Zemmour, bien sûr, s’attaque aux craintes des gens ordinaires concernant le changement social, l’immigration et la criminalité, bien que toutes les parties en France partagent la même indignation face au terrorisme islamiste, y compris la décapitation de l’instituteur Samuel Paty et l’attaque meurtrière du Bataclan. . Ce qui distingue Zemmour, c’est que ses solutions sont aussi irréelles que celles de Trump. (Même s’il accédait au pouvoir, sa promesse d’expulser un grand nombre d’immigrants irait dans le sens du mur de Trump.) Et ce sont les partis conventionnels de gauche et de droite, dans deux présidences ratées consécutives, qui ont créé les conditions qui ont donné montée en Zemmour, d’abord avec le conservateur perturbateur Nicolas Sarkozy, puis avec l’« éléphant » socialiste conventionnel François Hollande, qui ont tous deux presque réussi à détruire leurs partis. Tous deux semblaient rois fainéants – pour utiliser l’ancien terme français pour les monarques impuissants, comme l’a fait l’érudit médiéval Einhard, quand il n’y a « plus rien à faire pour le roi que de se contenter de son nom de roi » – apparemment plus excités à l’idée de être Président que de faire n’importe quoi comme Président.

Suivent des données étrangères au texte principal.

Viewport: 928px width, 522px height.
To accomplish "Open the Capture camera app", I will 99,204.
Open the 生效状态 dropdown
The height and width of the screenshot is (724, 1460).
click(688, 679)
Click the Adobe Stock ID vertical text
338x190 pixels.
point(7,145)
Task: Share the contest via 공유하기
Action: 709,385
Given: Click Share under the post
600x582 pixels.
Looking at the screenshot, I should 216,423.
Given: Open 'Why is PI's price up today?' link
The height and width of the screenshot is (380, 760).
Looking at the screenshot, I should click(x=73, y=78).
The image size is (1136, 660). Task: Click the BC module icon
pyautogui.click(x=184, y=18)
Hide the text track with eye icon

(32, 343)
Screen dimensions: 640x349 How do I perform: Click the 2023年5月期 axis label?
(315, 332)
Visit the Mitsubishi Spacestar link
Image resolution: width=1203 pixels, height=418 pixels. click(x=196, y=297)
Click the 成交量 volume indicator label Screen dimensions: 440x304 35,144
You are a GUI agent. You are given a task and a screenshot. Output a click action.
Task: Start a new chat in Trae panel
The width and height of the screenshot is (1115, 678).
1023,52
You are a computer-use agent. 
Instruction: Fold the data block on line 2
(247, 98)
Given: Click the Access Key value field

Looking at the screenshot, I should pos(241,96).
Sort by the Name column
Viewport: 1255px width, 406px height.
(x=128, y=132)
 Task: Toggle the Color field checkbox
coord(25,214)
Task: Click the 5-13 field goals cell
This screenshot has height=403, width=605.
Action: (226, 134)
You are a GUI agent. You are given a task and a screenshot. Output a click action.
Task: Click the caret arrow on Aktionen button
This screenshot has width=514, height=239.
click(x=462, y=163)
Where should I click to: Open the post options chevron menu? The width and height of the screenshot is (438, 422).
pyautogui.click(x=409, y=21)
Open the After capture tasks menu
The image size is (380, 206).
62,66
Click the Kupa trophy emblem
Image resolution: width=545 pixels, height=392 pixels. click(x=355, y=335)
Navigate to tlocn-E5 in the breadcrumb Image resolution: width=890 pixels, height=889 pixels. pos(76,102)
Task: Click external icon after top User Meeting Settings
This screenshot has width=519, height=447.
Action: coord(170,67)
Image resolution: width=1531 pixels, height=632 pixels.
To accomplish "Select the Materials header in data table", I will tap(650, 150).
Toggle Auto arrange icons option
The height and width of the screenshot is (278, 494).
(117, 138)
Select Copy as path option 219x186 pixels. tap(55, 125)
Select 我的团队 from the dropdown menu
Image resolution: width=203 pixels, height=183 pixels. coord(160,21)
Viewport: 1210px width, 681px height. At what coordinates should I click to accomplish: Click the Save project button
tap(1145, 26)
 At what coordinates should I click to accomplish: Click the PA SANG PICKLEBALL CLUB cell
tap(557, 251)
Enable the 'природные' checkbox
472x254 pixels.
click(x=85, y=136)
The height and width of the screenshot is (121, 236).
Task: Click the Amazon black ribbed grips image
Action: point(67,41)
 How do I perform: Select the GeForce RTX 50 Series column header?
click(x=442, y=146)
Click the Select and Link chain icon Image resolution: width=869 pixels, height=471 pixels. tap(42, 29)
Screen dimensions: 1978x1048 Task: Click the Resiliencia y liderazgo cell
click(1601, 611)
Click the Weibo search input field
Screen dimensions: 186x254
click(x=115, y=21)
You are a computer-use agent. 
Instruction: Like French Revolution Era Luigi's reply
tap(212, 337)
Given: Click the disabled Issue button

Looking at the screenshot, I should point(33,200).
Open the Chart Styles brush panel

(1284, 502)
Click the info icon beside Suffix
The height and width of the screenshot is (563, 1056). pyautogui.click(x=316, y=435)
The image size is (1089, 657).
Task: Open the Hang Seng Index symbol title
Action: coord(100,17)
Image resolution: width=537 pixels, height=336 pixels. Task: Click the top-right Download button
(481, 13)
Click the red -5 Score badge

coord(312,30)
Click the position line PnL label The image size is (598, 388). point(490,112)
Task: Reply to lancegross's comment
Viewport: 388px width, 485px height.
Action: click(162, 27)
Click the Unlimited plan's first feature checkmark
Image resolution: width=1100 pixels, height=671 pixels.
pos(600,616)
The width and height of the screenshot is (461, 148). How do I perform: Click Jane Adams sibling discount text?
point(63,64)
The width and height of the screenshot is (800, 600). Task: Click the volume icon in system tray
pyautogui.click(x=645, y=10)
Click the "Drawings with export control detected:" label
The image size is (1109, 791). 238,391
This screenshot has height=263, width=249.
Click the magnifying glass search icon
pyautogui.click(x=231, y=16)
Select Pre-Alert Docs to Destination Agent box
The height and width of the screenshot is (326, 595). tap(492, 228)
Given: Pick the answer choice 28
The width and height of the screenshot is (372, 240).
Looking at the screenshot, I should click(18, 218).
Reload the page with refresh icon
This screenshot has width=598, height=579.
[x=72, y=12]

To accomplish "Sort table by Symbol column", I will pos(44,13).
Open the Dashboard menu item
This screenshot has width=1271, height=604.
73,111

Bien entendu, les mêmes échecs qui ont produit Zemmour comme candidat plausible ont aussi produit, en 2017, la candidature indépendante d’Emmanuel Macron, qui reste un bon pari pour la réëlection. Pour le moment, l’ascension de Zemmour est, au minimum, un rappel que chaque pays trouve son propre style de fascisme. Comme certains d’entre nous l’ont déjà remarqué, le langage et la conduite de la gauche totalitaire sont remarquablement uniformes d’un pays à l’autre : le vocabulaire assourdissant des schémas historiques pseudo-scientifiques, la justification froide de la guerre des classes — lisez Staline, Mao et Pol Pot, et vous êtes dans le même enfer. Mais chaque époque et chaque nation cherche son propre style d’autoritarisme de droite. En Italie, c’était un esprit lyrique et une forme néoclassique ; en Espagne, sinistrement catholique ; en Allemagne, violent et histrioniquement spectaculaire. Il n’est pas surprenant que le visage américain de l’autoritarisme ait pris les formes de la télévision de célébrités, et il ne devrait pas être plus surprenant que le visage français de celui-ci aujourd’hui, comme dans les années quarante, soit celui d’une apparente érudition prêtée à une haine vengeresse et repliée sur l’Autre. On espère que les Français verront leur version plus vite que nous avons fait la nôtre.